(Saved data entries)
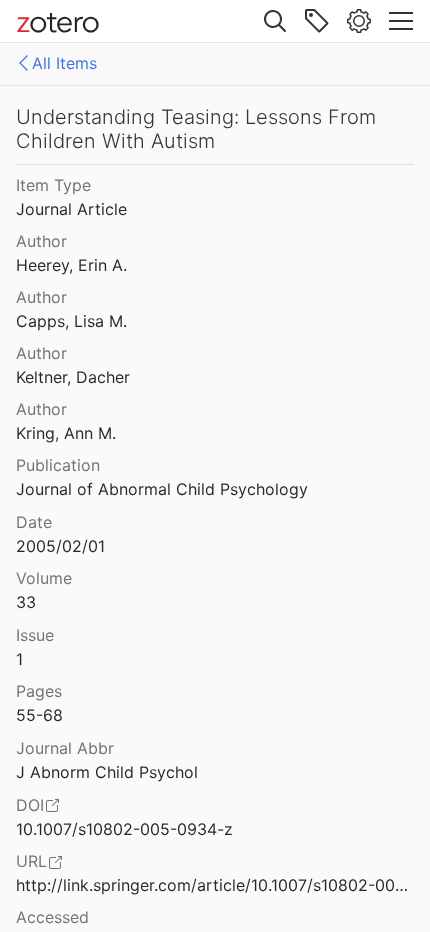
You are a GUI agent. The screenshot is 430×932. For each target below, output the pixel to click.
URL (31, 861)
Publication (58, 465)
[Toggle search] (275, 21)
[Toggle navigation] (401, 21)
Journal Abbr (65, 748)
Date (34, 522)
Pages (39, 691)
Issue (35, 635)
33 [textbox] (26, 602)
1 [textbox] (19, 659)
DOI (30, 805)
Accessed (52, 917)
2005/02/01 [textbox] (60, 546)
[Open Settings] (359, 21)
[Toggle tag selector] (317, 21)
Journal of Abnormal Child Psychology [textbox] (162, 489)
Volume (44, 578)
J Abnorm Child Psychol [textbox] (107, 772)
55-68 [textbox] (39, 715)
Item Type (53, 185)
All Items (64, 63)
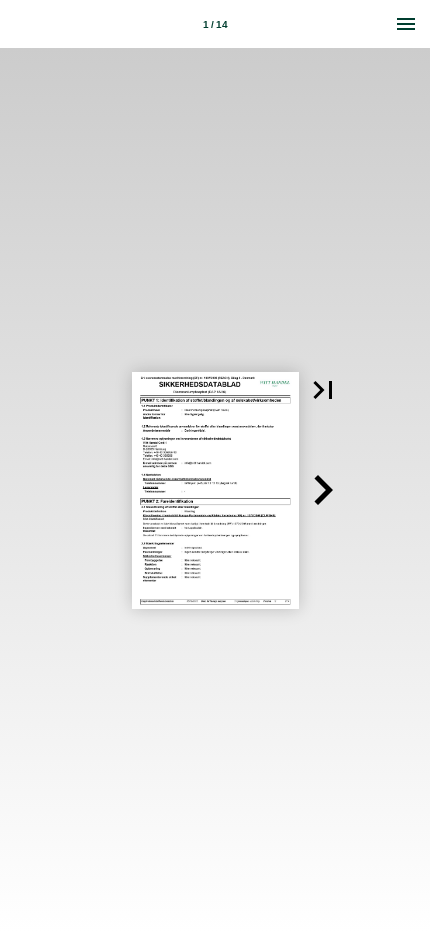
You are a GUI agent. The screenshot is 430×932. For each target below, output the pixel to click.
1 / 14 (215, 24)
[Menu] (406, 24)
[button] (323, 390)
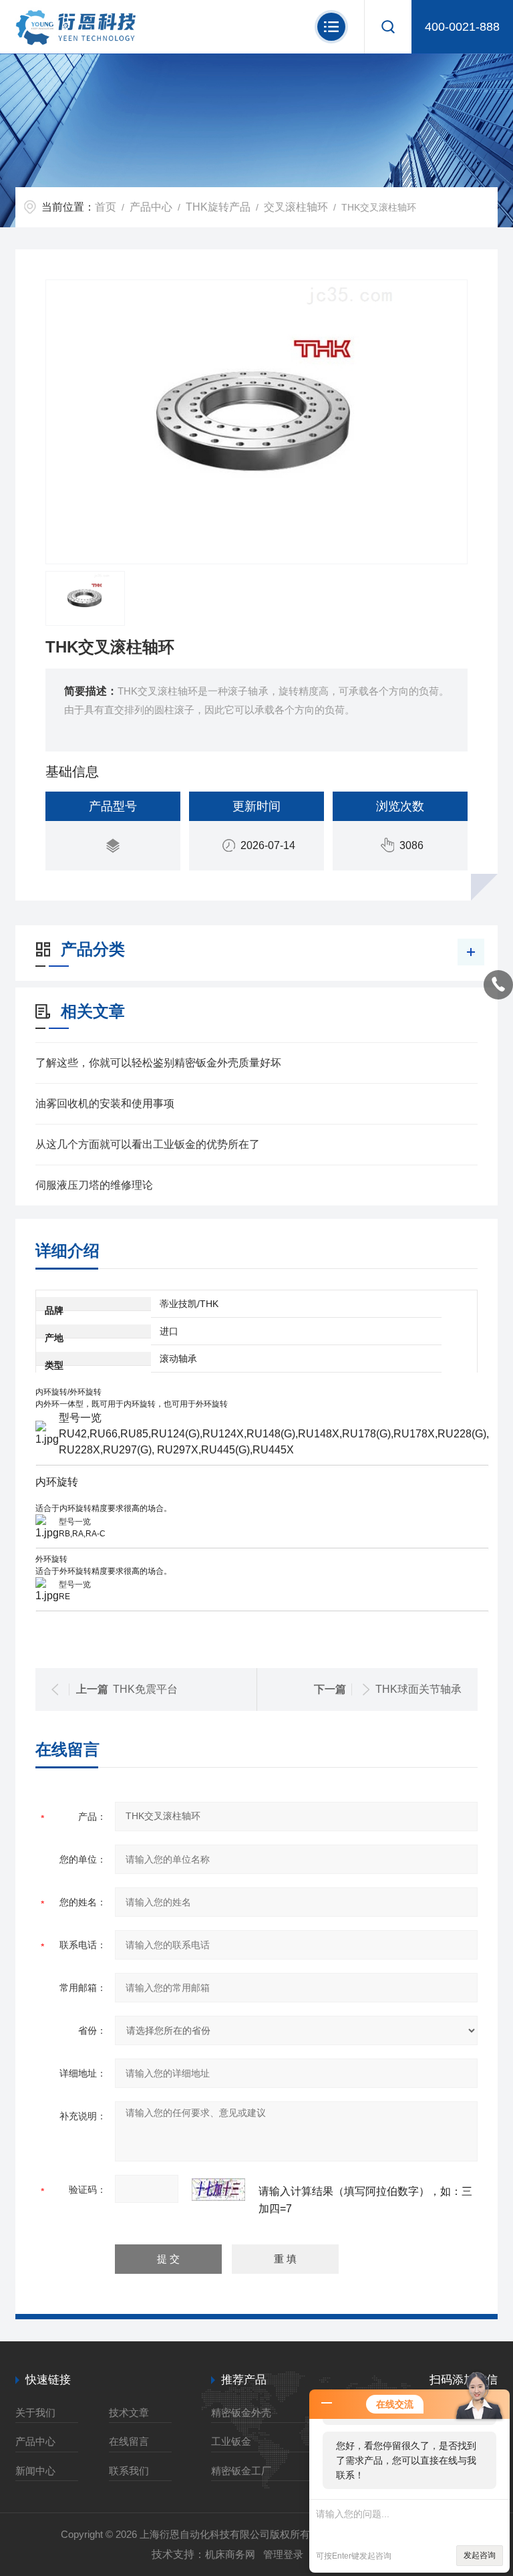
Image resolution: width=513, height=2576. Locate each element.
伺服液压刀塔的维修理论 (94, 1185)
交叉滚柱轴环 (296, 207)
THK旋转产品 (218, 207)
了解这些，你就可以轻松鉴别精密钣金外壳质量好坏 (158, 1062)
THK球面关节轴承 (418, 1689)
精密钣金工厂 (241, 2470)
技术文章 (129, 2412)
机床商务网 (230, 2554)
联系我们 (129, 2470)
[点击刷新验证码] (218, 2189)
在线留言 (129, 2441)
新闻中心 (35, 2470)
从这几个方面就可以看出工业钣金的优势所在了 (147, 1144)
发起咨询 (480, 2555)
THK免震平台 (145, 1689)
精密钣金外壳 (241, 2412)
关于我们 (35, 2412)
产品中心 (151, 207)
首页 (105, 207)
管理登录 (283, 2554)
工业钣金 (231, 2441)
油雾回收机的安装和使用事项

Problem to solve: Output exactly and only the lines from the line containing "Accessed (52, 917)" to the end of the entries, both included, and omit every picture.

Solution for this task:
Accessed (52, 917)
2005/02/01 [textbox] (60, 546)
[Open Settings] (359, 21)
[Toggle tag selector] (317, 21)
Journal of Abnormal Child Psychology [textbox] (162, 489)
Volume (44, 578)
J Abnorm Child Psychol [textbox] (107, 772)
55-68 [textbox] (39, 715)
Item Type (53, 185)
All Items (64, 63)
You are a GUI agent. The screenshot is 430×932. For each target below, output the pixel to click.
1 / 14 (215, 24)
[Menu] (406, 24)
[button] (323, 390)
Image resolution: width=513, height=2576. Locate each element.
伺服液压刀塔的维修理论 (94, 1185)
交叉滚柱轴环 (296, 207)
THK旋转产品 (218, 207)
了解这些，你就可以轻松鉴别精密钣金外壳质量好坏 (158, 1062)
THK球面关节轴承 (418, 1689)
精密钣金工厂 (241, 2470)
技术文章 (129, 2412)
机床商务网 (230, 2554)
联系我们 (129, 2470)
[点击刷新验证码] (218, 2189)
在线留言 (129, 2441)
新闻中心 (35, 2470)
从这几个方面就可以看出工业钣金的优势所在了 (147, 1144)
发起咨询 (480, 2555)
THK免震平台 (145, 1689)
精密钣金外壳 (241, 2412)
关于我们 (35, 2412)
产品中心 (151, 207)
首页 (105, 207)
管理登录 (283, 2554)
工业钣金 (231, 2441)
油雾回收机的安装和使用事项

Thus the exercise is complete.